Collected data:
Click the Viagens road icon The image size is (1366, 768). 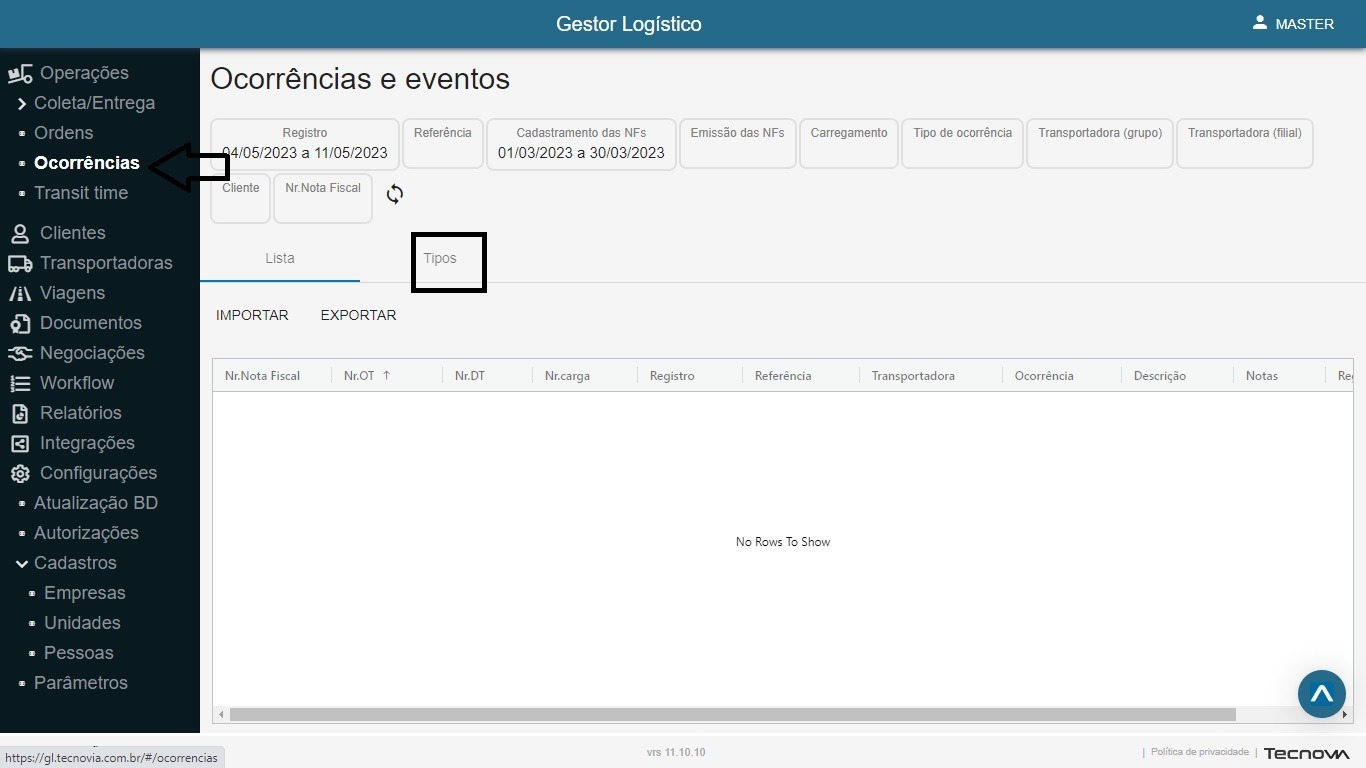pos(19,293)
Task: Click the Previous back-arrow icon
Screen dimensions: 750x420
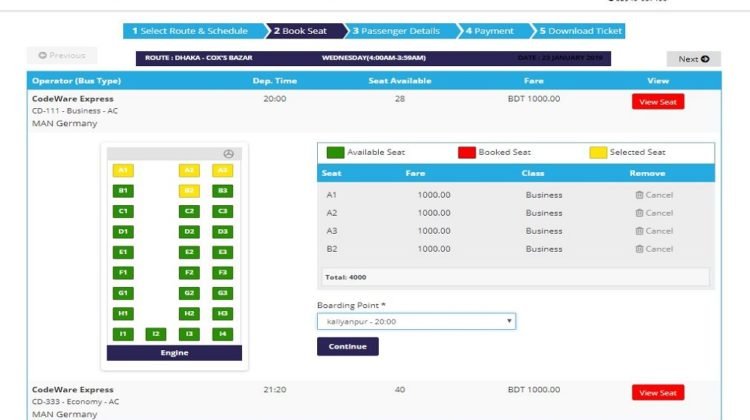Action: [x=43, y=55]
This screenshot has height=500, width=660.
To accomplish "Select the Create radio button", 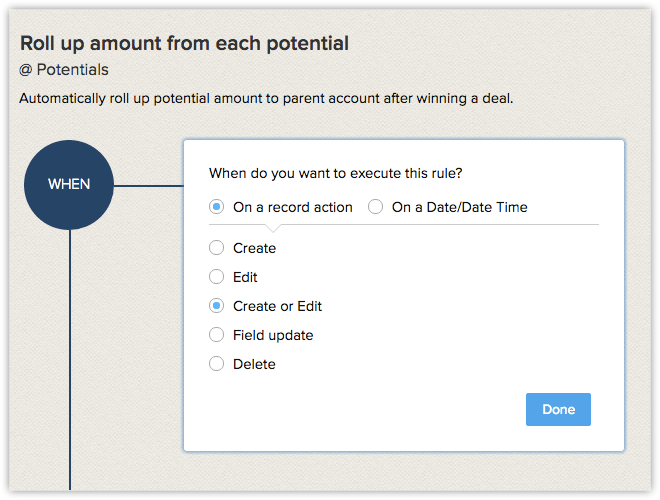I will (216, 248).
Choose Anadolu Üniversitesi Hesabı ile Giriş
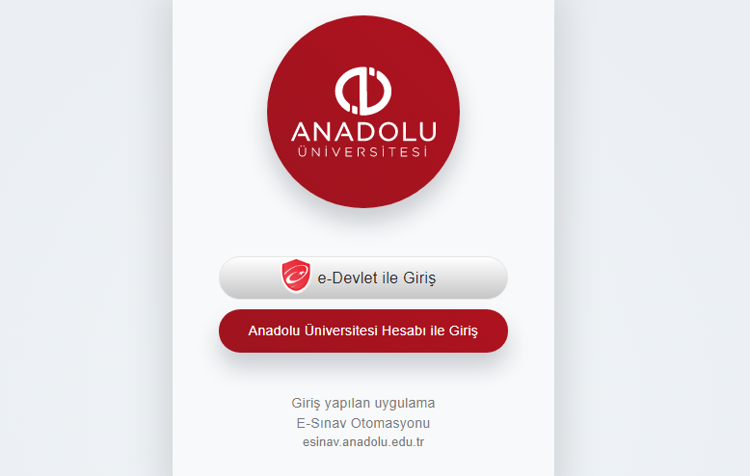This screenshot has width=750, height=476. (x=364, y=331)
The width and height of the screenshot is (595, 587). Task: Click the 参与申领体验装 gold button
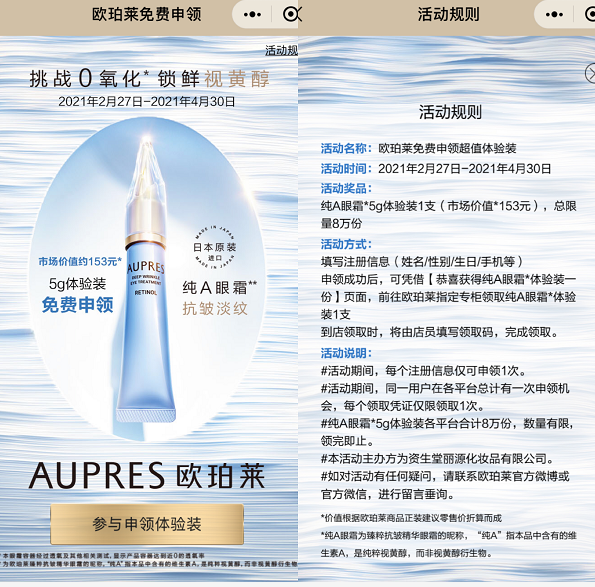pos(147,524)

WORK REQUEST: In the entries above, find the line containing "The width and", then please retype it and every line after it through the last, exactly as written, omitting pictures.

EXERCISE RESPONSE:
The width and height of the screenshot is (595, 587). Task: Click the 参与申领体验装 gold button
pos(147,524)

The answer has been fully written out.